Franklin Antonio Cause of Death: A Tribute to a Visionary Engineer and Philanthropist

Franklin Antonio, the co-founder of Qualcomm and a generous supporter of the SETI Institute and UC San Diego, passed away unexpectedly in May 2022. His cause of death has not been publicly disclosed, but his legacy lives on through his contributions to science, technology, engineering and education. In this article, we will explore his remarkable life and achievements, and pay tribute to his passion and vision.

Early Life and Education

Franklin Antonio was born in Clovis, California, in 1953. He showed an early interest and talent in mathematics and physics, and graduated from high school at the age of 16. He enrolled at UC San Diego, where he majored in Applied Physics and Information Science. He graduated in 1974 with a bachelor’s degree, and was later honored as the 2021 Outstanding Alumni by the university.

Career and Innovation

After college, Antonio joined Linkabit, a company founded by Irwin Jacobs and Andrew Viterbi, two pioneers in digital communications. He worked there for 12 years, developing satellite and wireless technologies. In 1985, he left Linkabit with Jacobs, Viterbi and four others to create Qualcomm, a company that would revolutionize the mobile industry.

Antonio served as Qualcomm’s chief scientist, and was involved in many of the company’s breakthroughs, such as the OmniTRACS satellite communication system, the CDMA cellular technology, and the Globalstar low-Earth-orbit satellite system. He also led the growth of Qualcomm’s engineering departments, and mentored many engineers and researchers. He held 378 granted and pending patents worldwide, and was recognized as one of the most influential engineers in the field.

Philanthropy and SETI

Antonio was not only a successful entrepreneur, but also a generous philanthropist. He donated to various causes, such as Father Joe’s Villages, a nonprofit organization that helps homeless people in San Diego. He also gave $30 million to UC San Diego in 2017, to support the expansion of the Jacobs School of Engineering. In recognition of his gift, the university named a new building for collaborative engineering research and education after him: Franklin Antonio Hall. It was the first time a UC San Diego facility was named after an alumnus.
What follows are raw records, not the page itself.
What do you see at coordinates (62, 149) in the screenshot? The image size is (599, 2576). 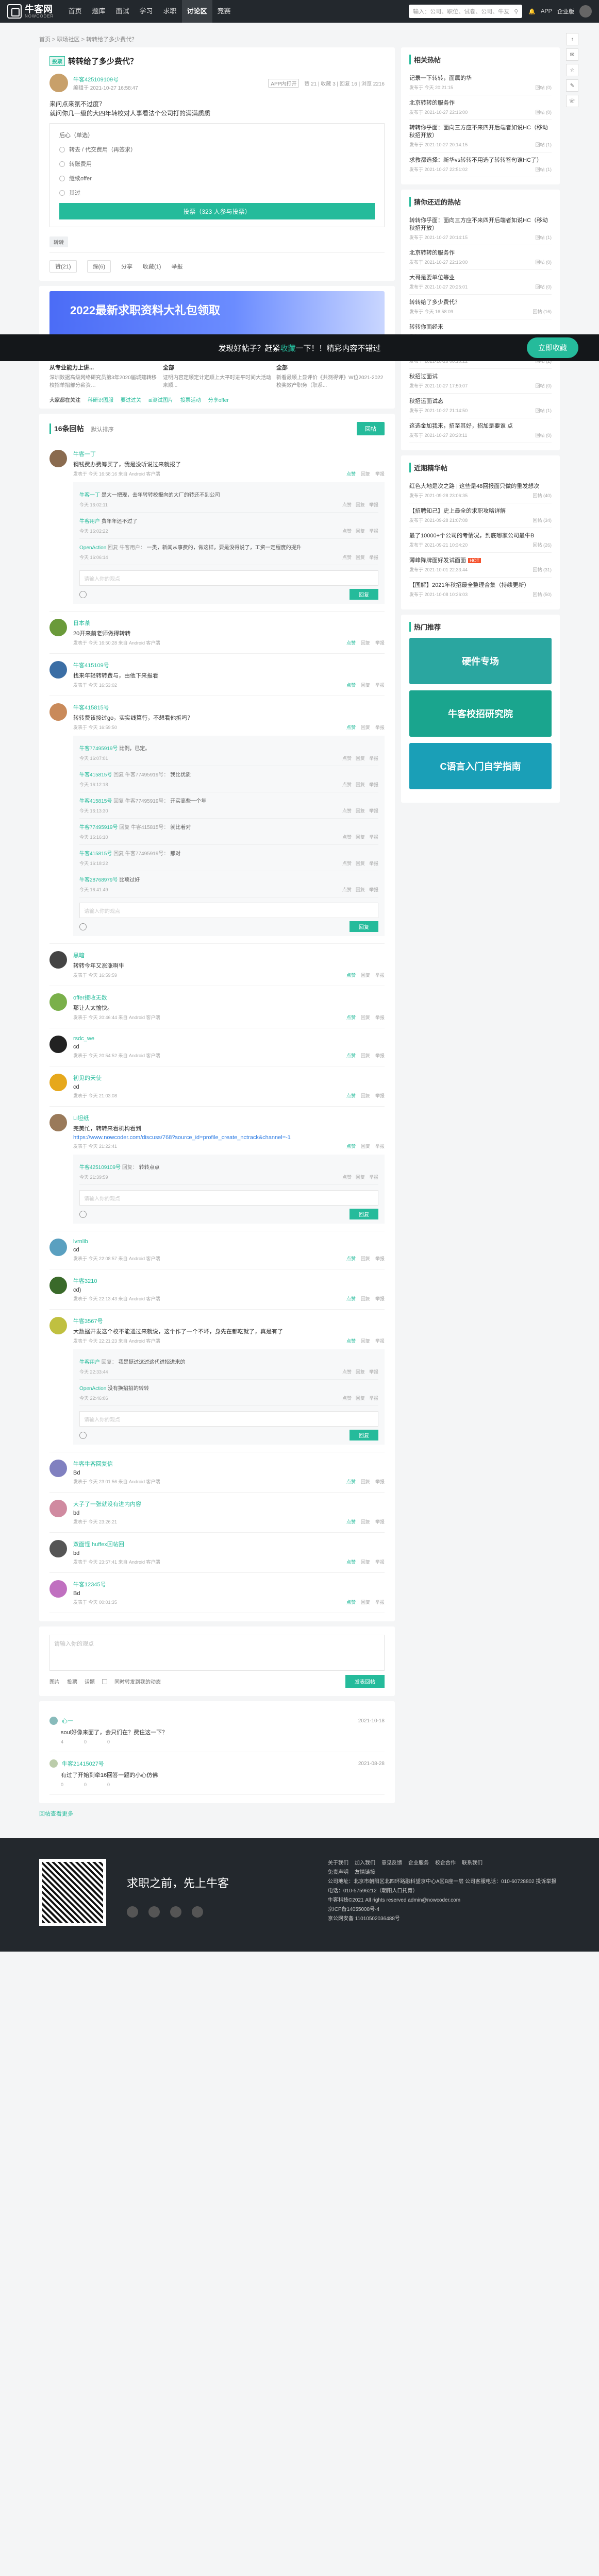 I see `radio-icon` at bounding box center [62, 149].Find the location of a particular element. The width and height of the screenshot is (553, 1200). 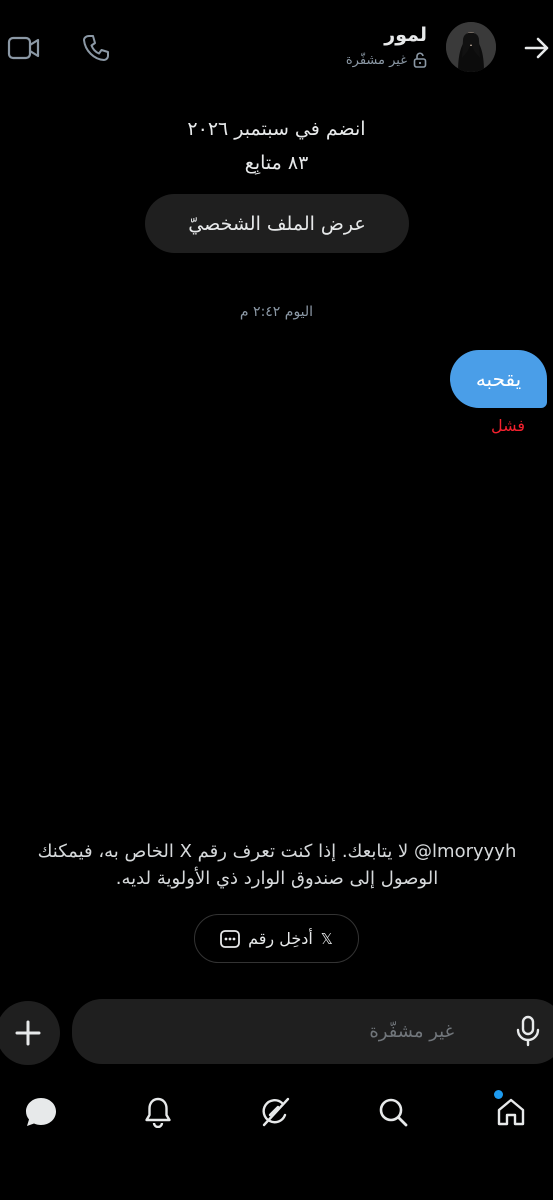

nav-grok is located at coordinates (275, 1112).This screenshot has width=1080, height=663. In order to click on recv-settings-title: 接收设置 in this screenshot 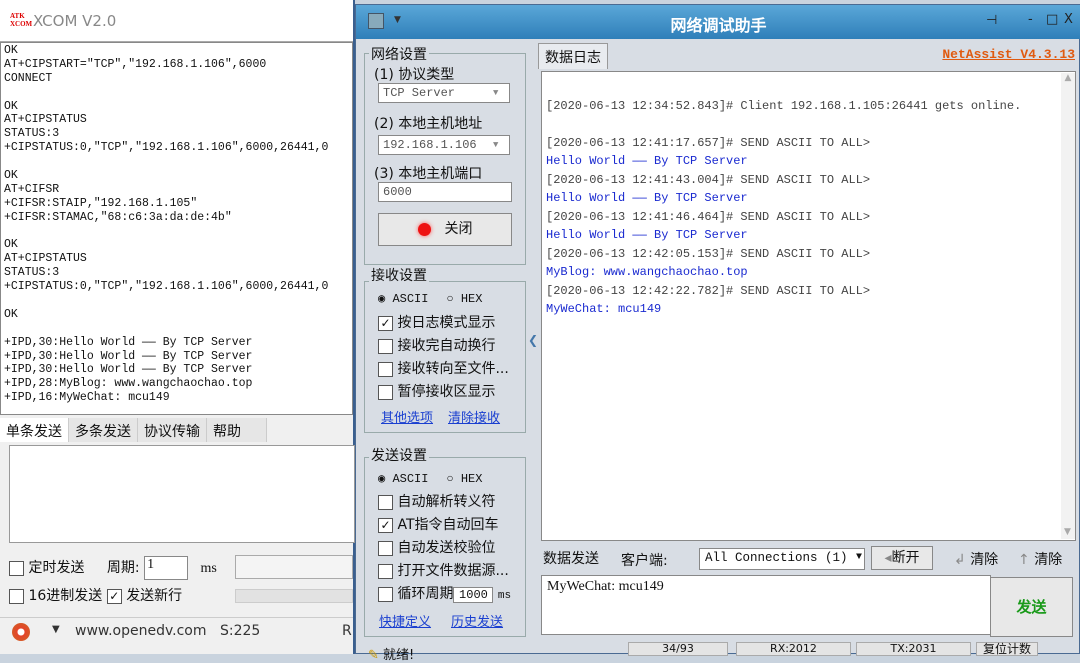, I will do `click(399, 275)`.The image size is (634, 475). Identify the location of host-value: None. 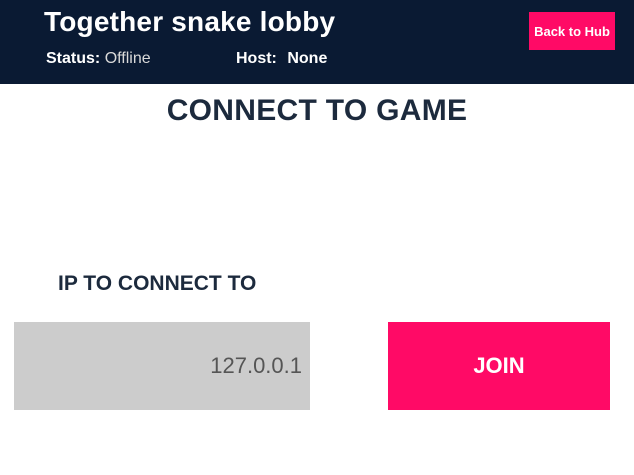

Antonio was also passionate about the search for extraterrestrial intelligence (SETI), and was a longtime supporter and collaborator of the SETI Institute, a nonprofit organization dedicated to exploring the origin and nature of life in the universe. He funded upgrades to the backend feeds of the Allen Telescope Array (ATA), a radio observatory used for SETI observations. He also participated in working meetings, applying his expertise and logic to challenge and improve the SETI strategies and instruments. He was especially excited about the recent resumption of regular SETI observations at the ATA.


Franklin Antonio was a visionary engineer and philanthropist, who made significant contributions to the advancement of science, technology, engineering and education. He was a co-founder of Qualcomm, a leader in the mobile industry, and a generous donor to UC San Diego and the SETI Institute. He died unexpectedly in May 2022, but his impact and legacy will continue to inspire and benefit many generations to come. He will be greatly missed by his friends, colleagues and the SETI community.